-- Your assignment --
Start with the line that holds "You are a GUI". Please copy it and each remaining line below exactly, leaving pictures out.
━━━━━━━━━━
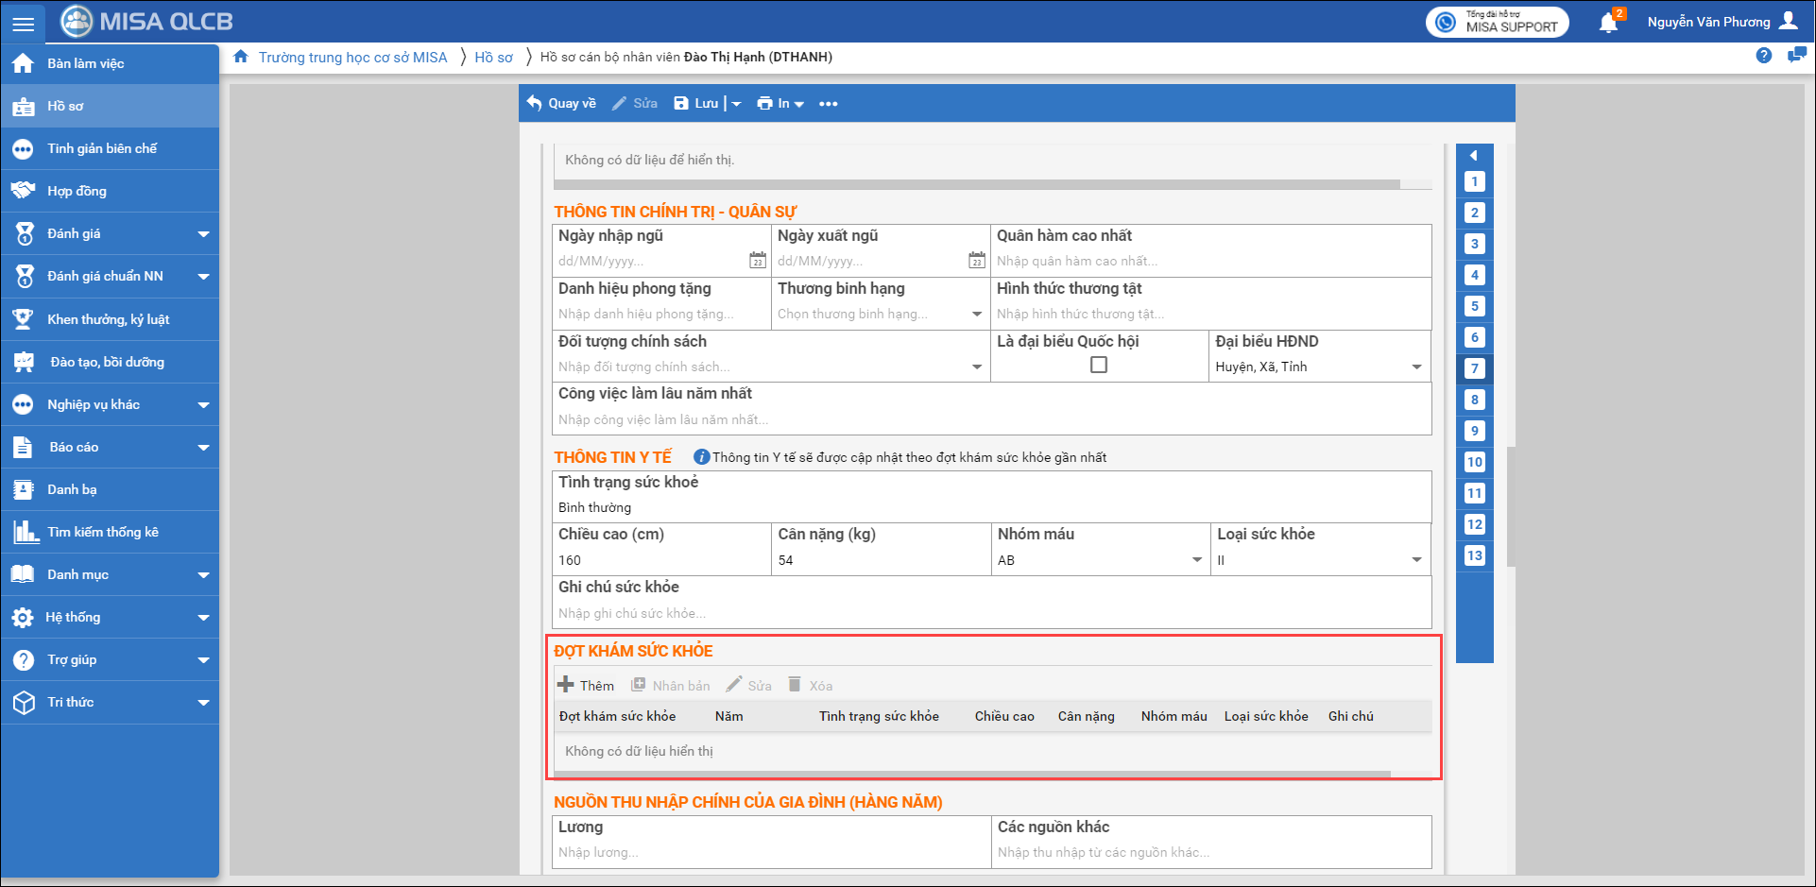Image resolution: width=1816 pixels, height=887 pixels.
Task: Open Hợp đồng in the sidebar
Action: pyautogui.click(x=77, y=191)
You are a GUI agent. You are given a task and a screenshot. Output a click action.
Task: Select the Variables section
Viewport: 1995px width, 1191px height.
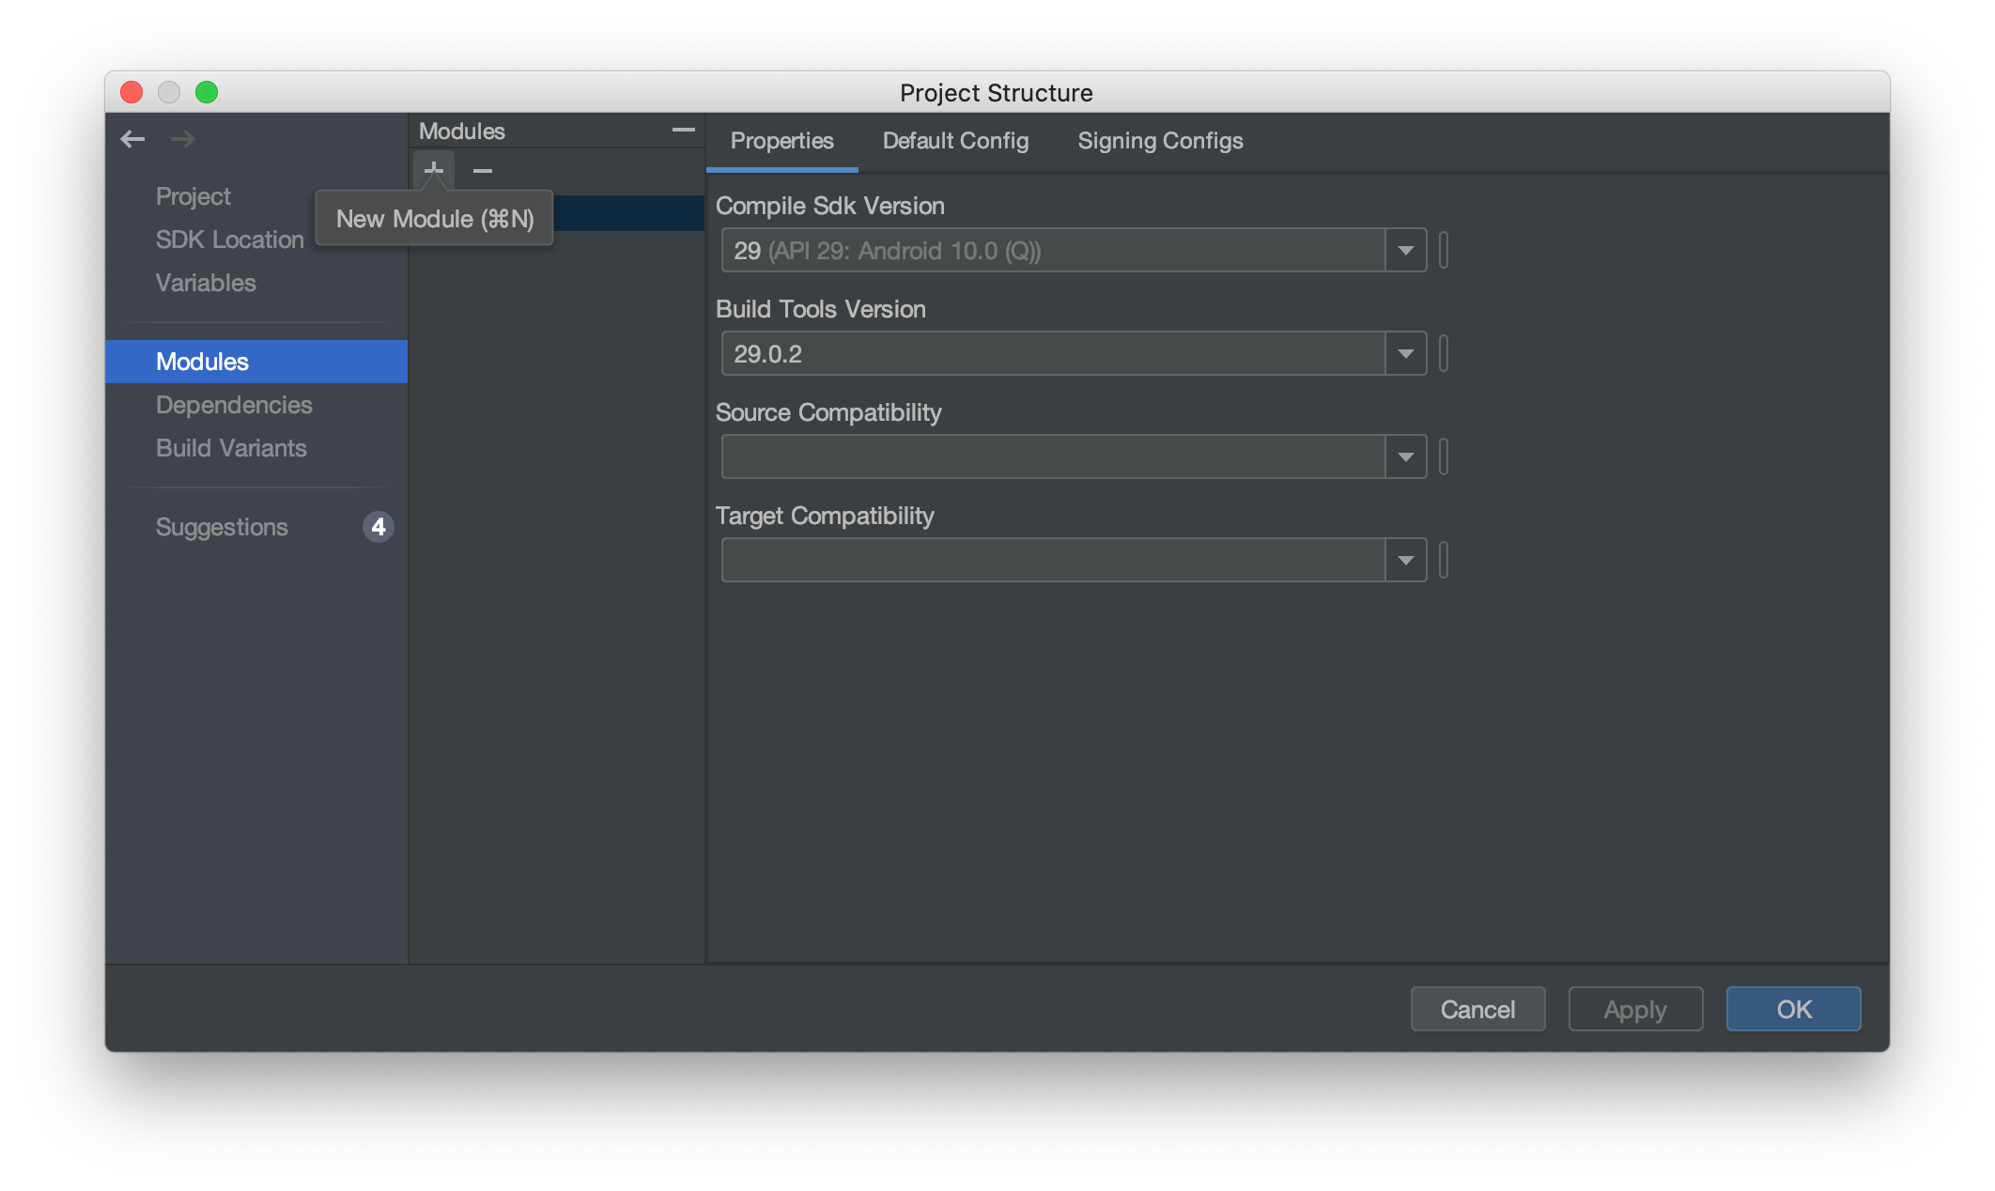pyautogui.click(x=206, y=282)
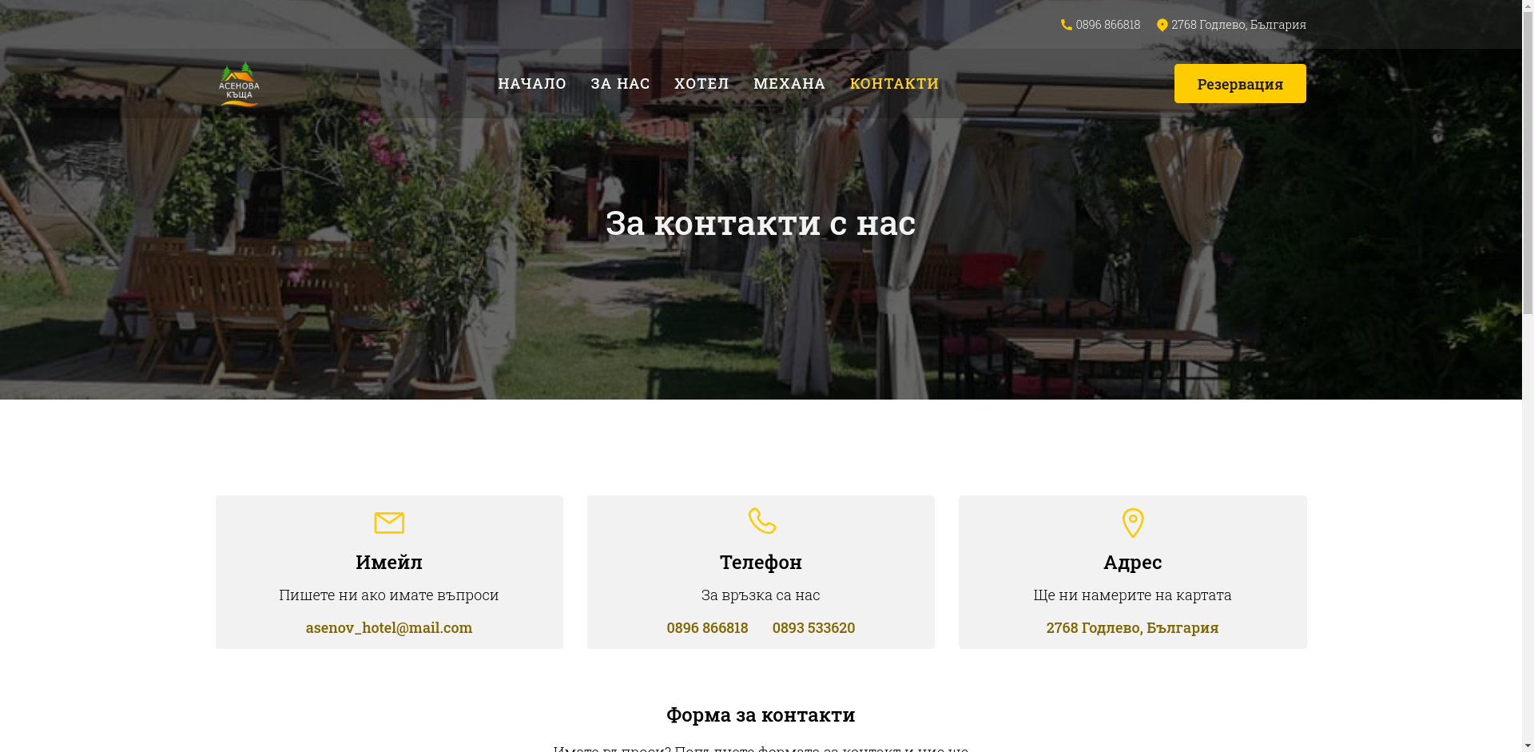Click the Форма за контакти heading
The image size is (1534, 752).
click(761, 714)
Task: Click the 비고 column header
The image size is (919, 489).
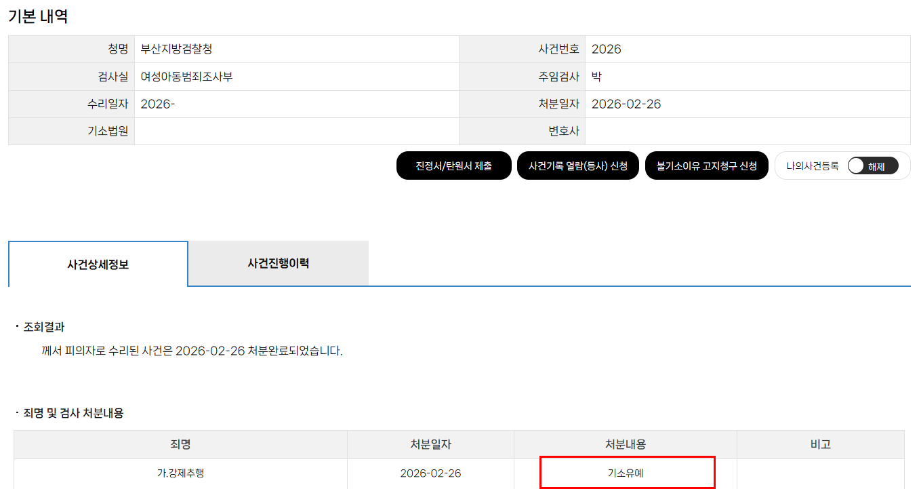Action: (x=820, y=444)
━━━━━━━━━━
-- Response for this exercise --
You are a GUI agent. You are given a task and a screenshot. Output a click action.
Task: Select the Variables section
Viewport: 1995px width, 1191px height.
pyautogui.click(x=206, y=282)
Click the Форма за контакти heading
The image size is (1534, 752).
click(761, 714)
Task: Click the 비고 column header
The image size is (919, 489).
Action: (x=820, y=444)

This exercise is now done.